The amendments introduced by the Act of December 16, 2016 on amendments to certain Acts aimed at improving the legal environment of entrepreneurs (Journal of Laws of 2016, item 2255), a part of provisions of which entered into force already on 1 January 2017, pertain to, in addition to amendments regarding i.a. an irregular proxy, also to additional obligations which were imposed by the legislator on members of the board of limited liability companies and joint stock companies.

The amendment in question applies respectively to art. 209 KSH – in relation to limited liability company and art. 377 KSH – in relation to joint stock company.

Hitherto wording of the above provisions was as follows: “In the case of a conflict of interest of a company with the interest of a member of the board, his or her spouse, blood relatives and close relatives to the second degree and persons with whom he or she is personally related, then the member of the board should refrain from participating in the settlement of such cases and he or she may request that it is indicated in the minutes.” Now, the wording of the above provisions is as follows: “In the case of a conflict of interest of a company with the interest of a member of the board, his or her spouse, blood relatives and close relatives to the second degree and persons with whom he or she is personally related, then the member of the board should disclose the conflict of interest and refrain from participating in the settlement of such cases and he or she may request that it is indicated in the minutes.”
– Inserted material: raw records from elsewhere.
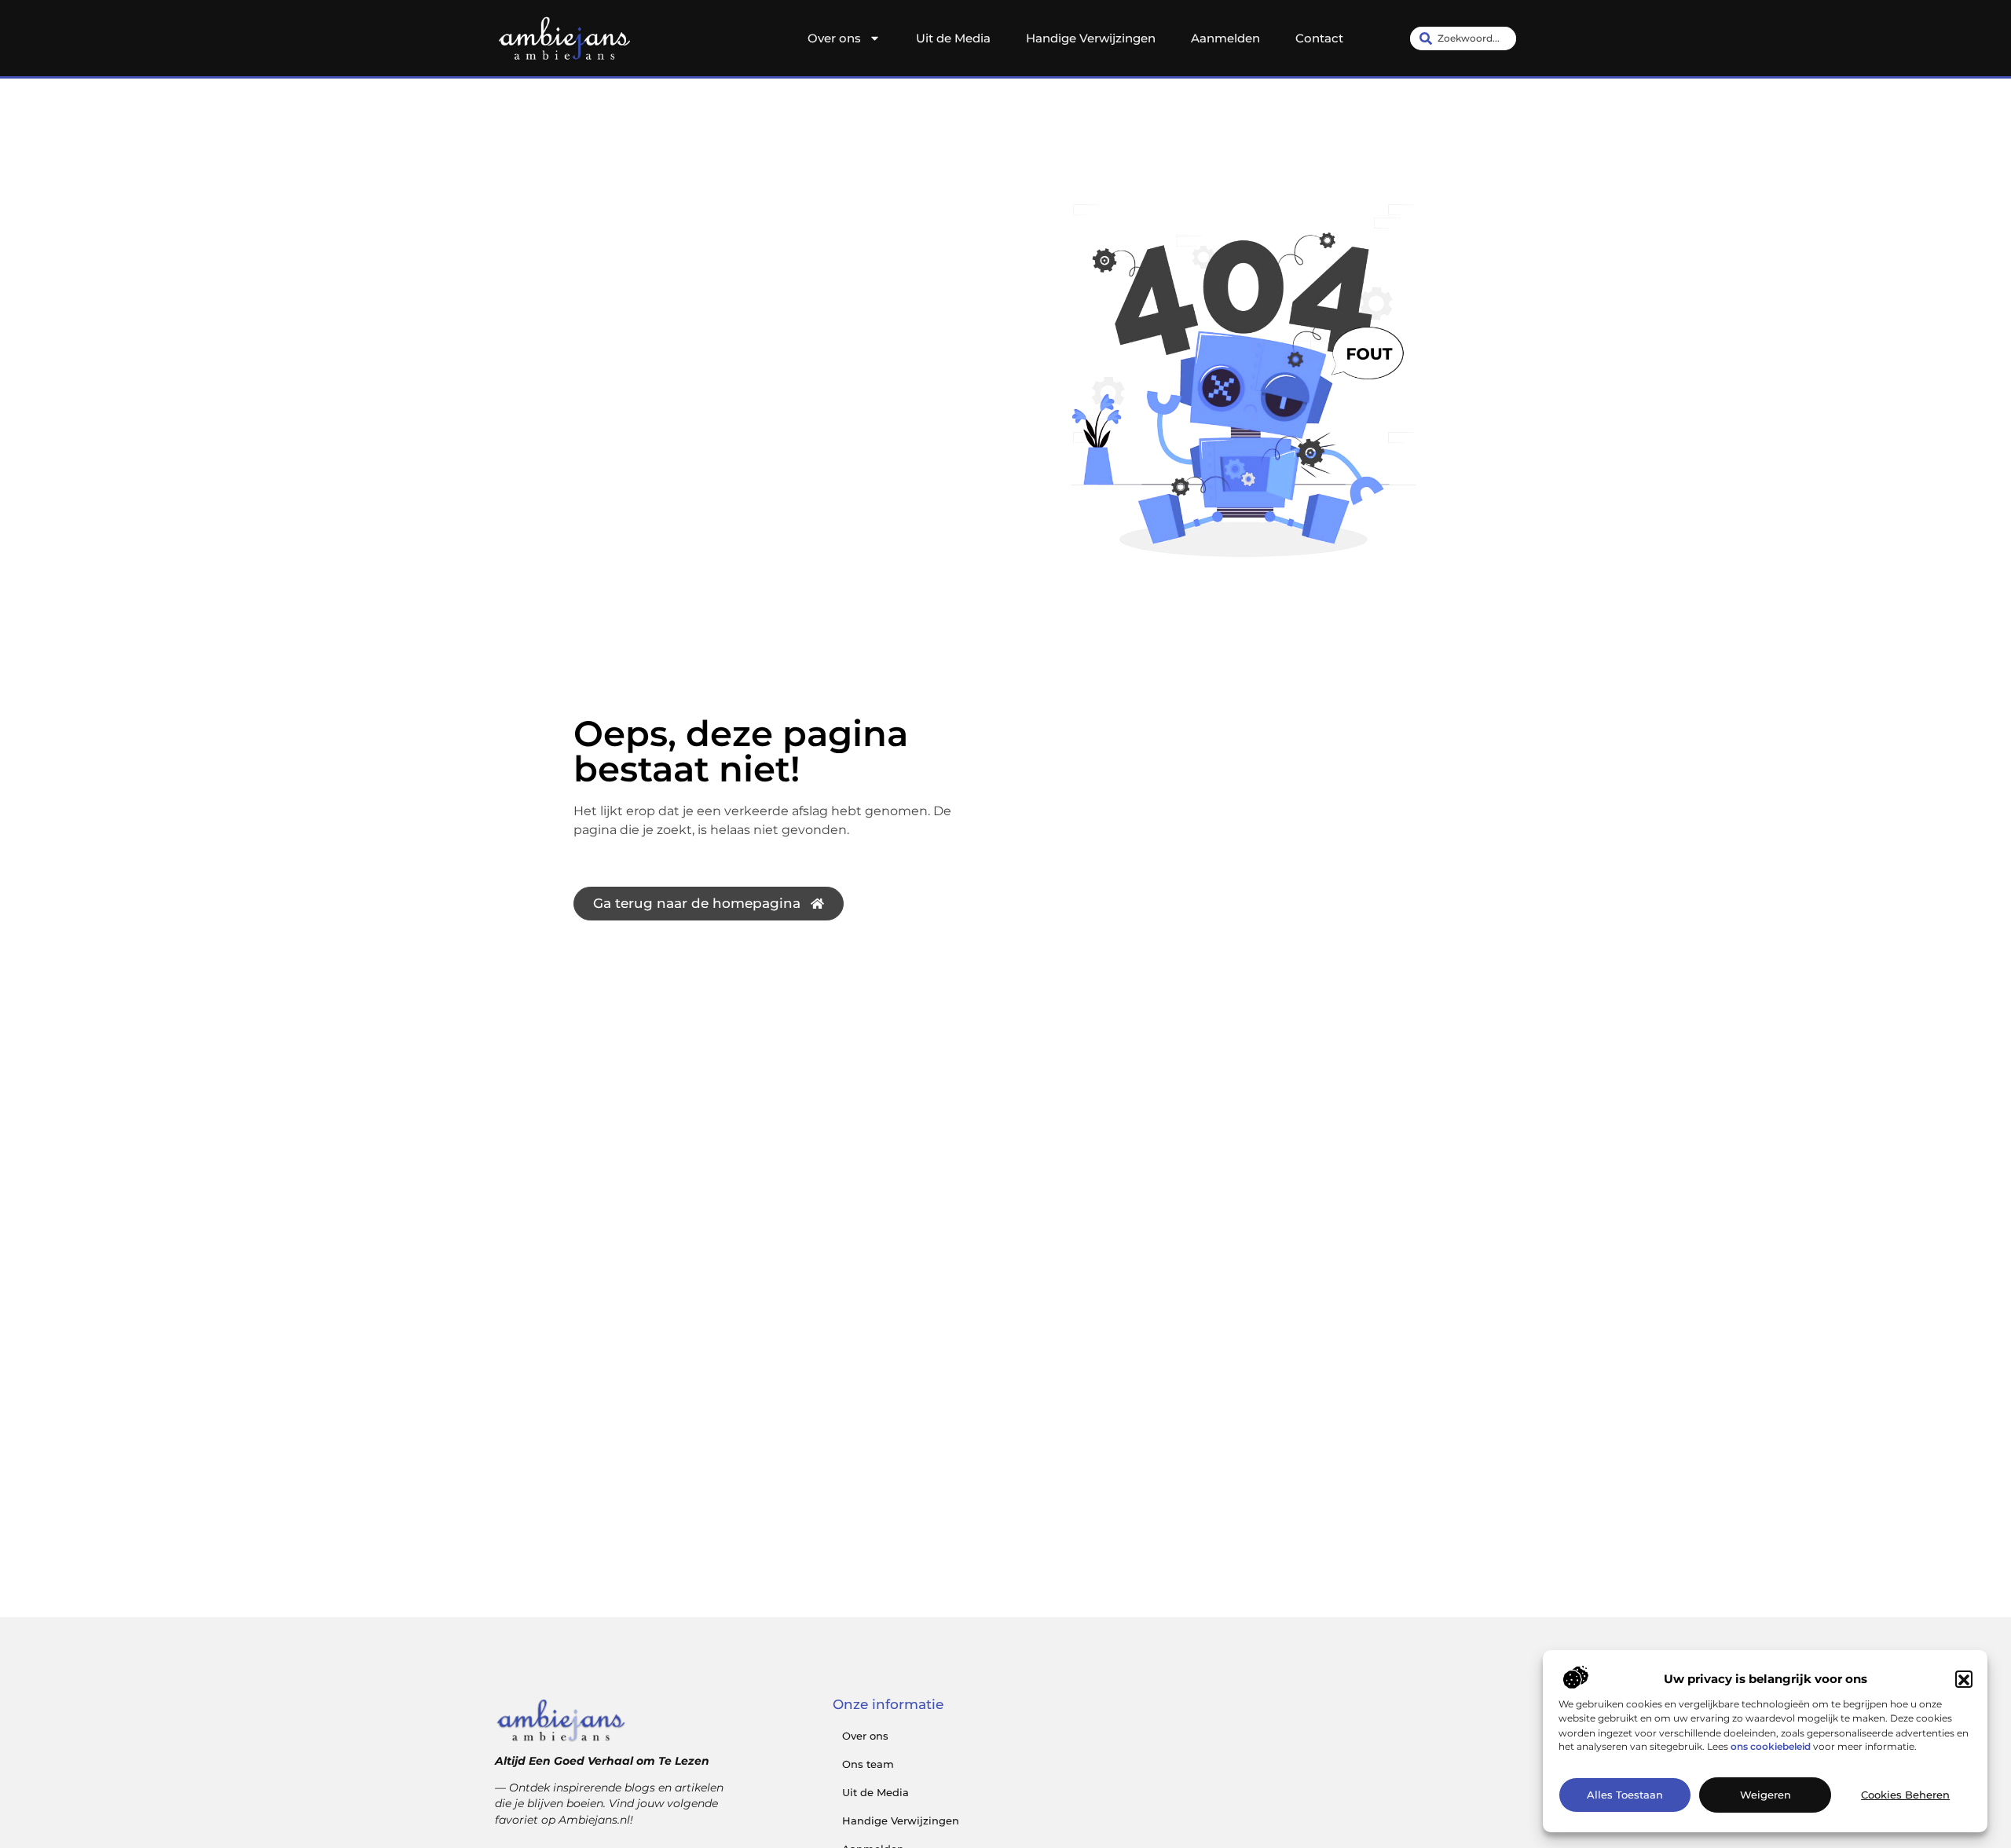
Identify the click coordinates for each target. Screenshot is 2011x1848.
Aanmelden (1225, 38)
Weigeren (1765, 1795)
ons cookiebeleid (1771, 1747)
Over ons (834, 38)
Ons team (868, 1764)
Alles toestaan (1625, 1795)
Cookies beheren (1905, 1795)
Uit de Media (953, 38)
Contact (1319, 38)
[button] (1964, 1680)
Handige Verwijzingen (1091, 38)
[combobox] (1463, 38)
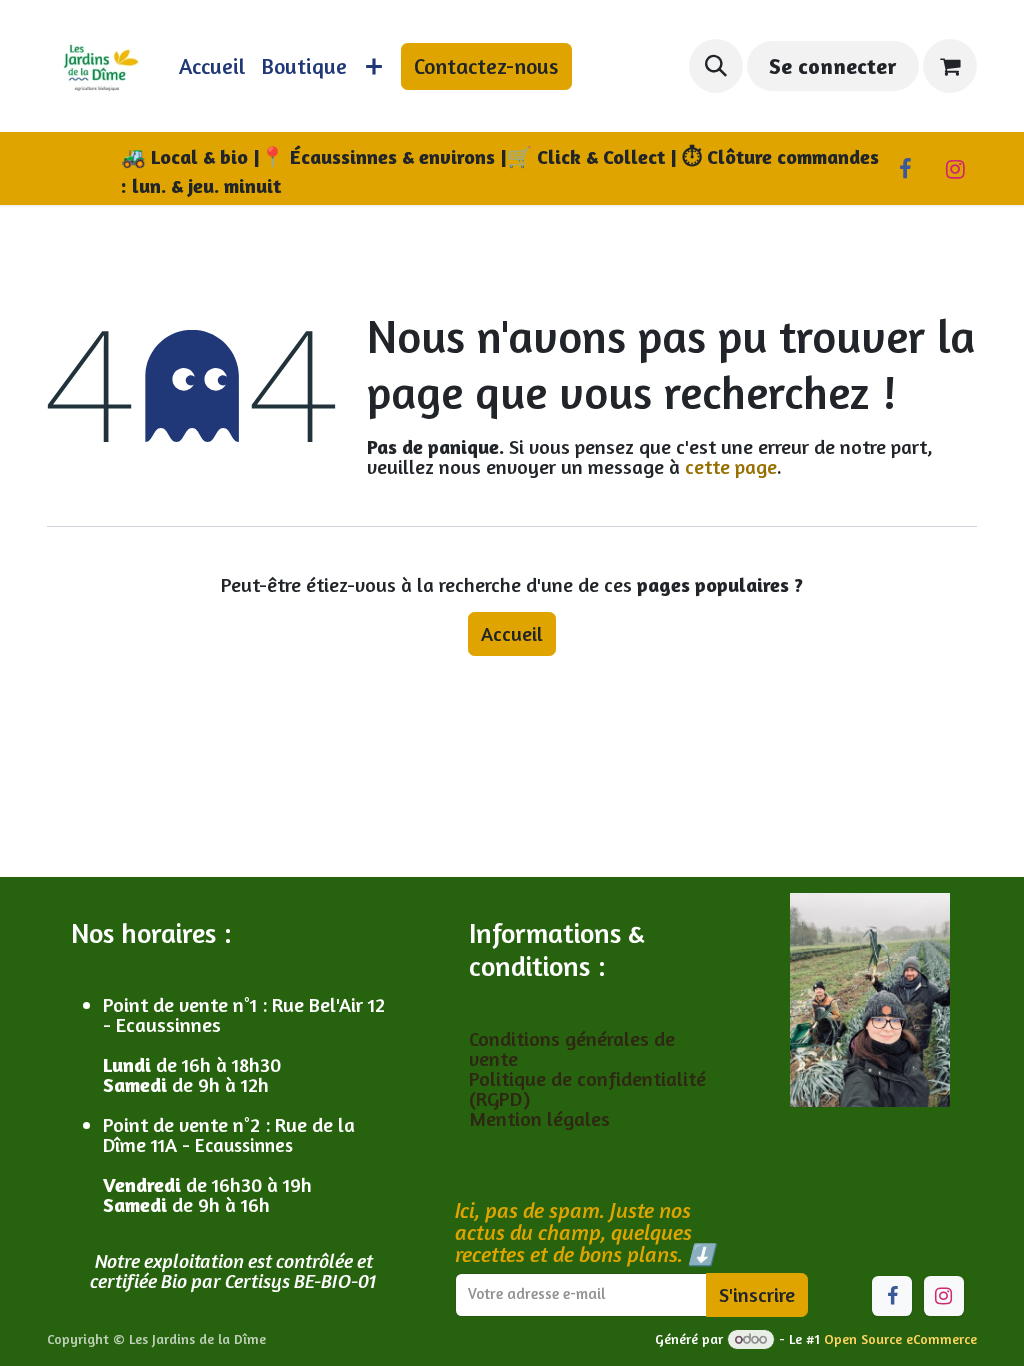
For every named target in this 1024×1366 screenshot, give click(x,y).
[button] (716, 66)
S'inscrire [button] (757, 1294)
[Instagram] (955, 169)
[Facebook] (905, 169)
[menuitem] (212, 66)
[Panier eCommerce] (950, 66)
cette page (731, 466)
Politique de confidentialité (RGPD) (587, 1088)
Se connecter (832, 66)
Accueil (512, 633)
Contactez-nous (486, 66)
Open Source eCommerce (900, 1338)
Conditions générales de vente (572, 1048)
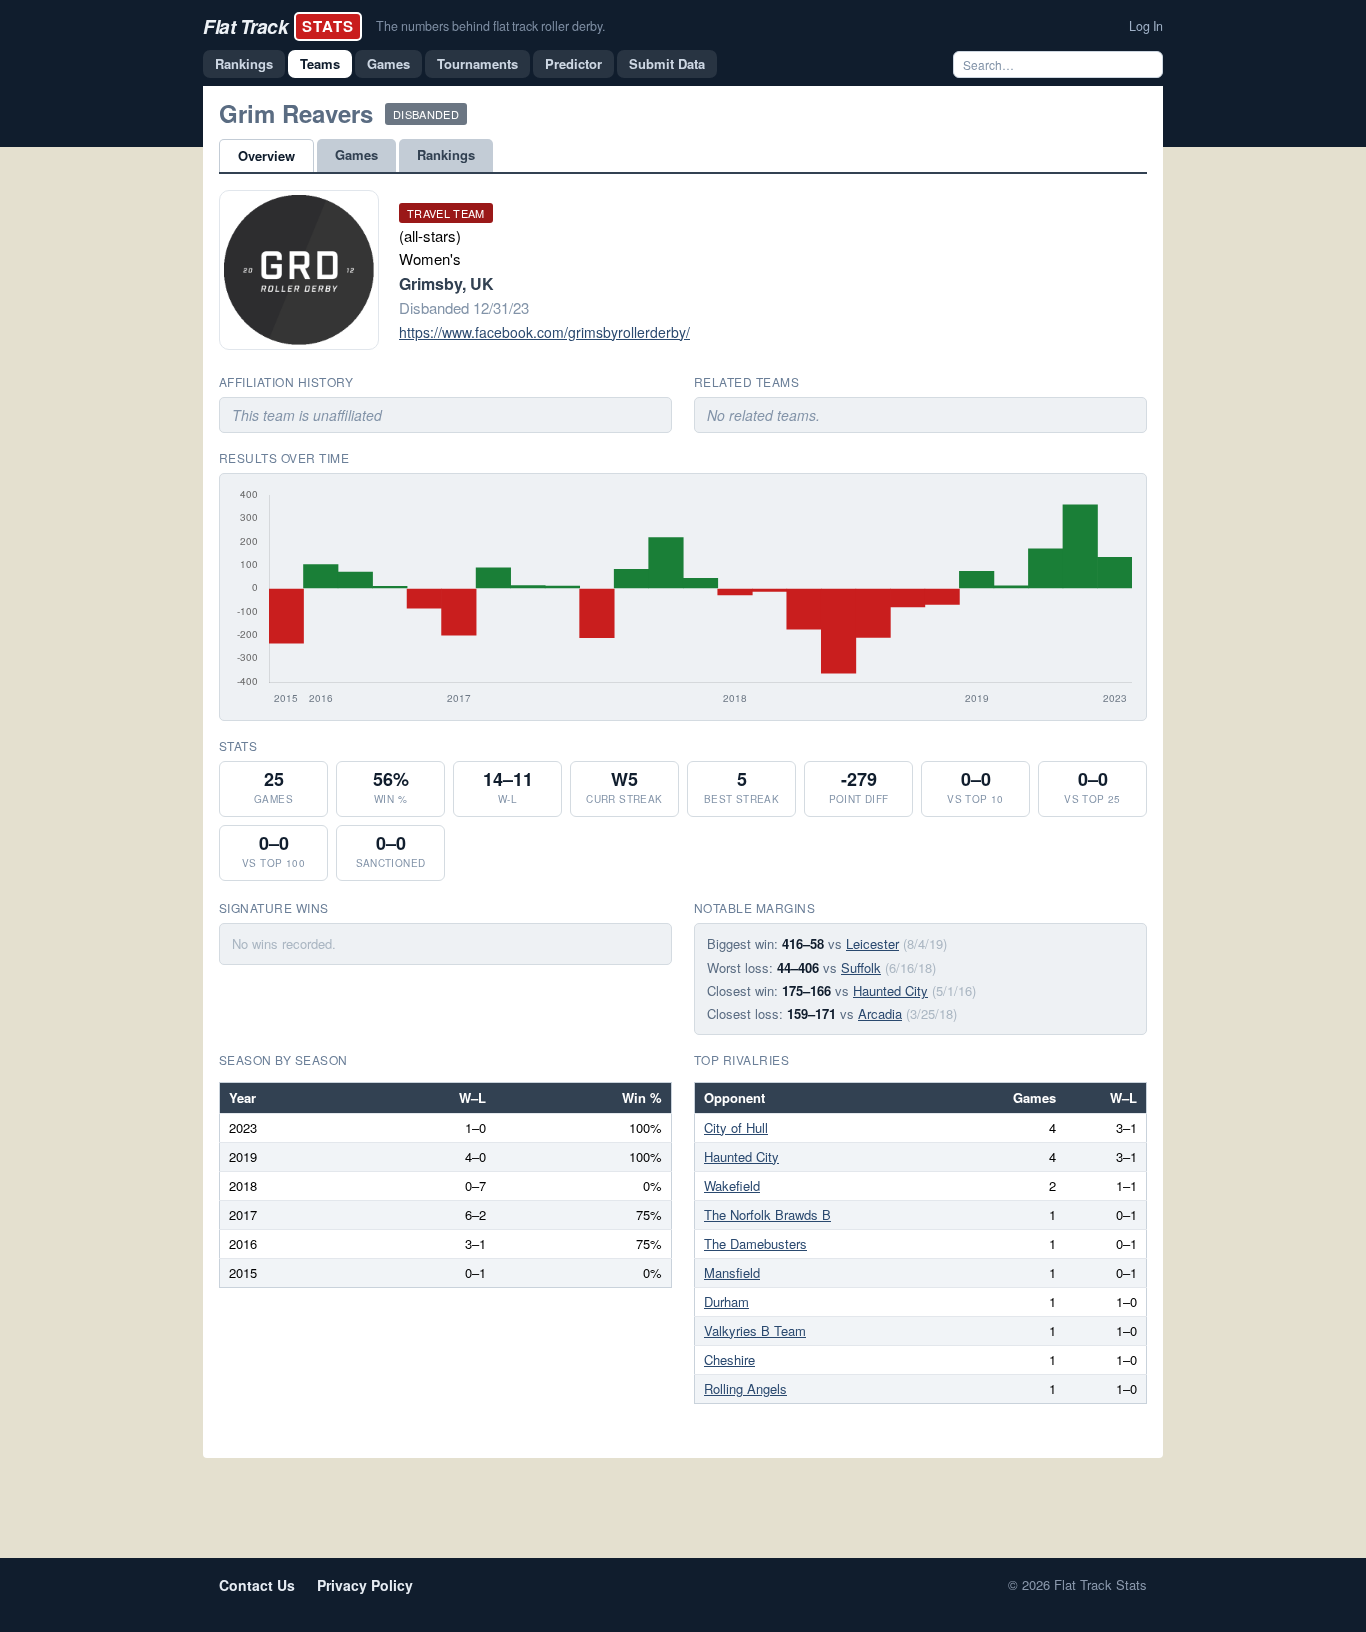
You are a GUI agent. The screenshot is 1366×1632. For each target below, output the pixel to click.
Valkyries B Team (755, 1330)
The above amendment imposes an additional obligation on the board member. The new regulations oblige a board member to disclose his or his relatives’ conflict of interest  with the company’s interest. It is not enough, as it has been so far, to simply refrain from participating in the settlement of a given case.

According to the justification of the aforementioned Act, the introduced amendment “aims at increasing the transparency of management of companies in the event of a conflict of interest, and consequently at a better protection of a corporation and its shareholders”.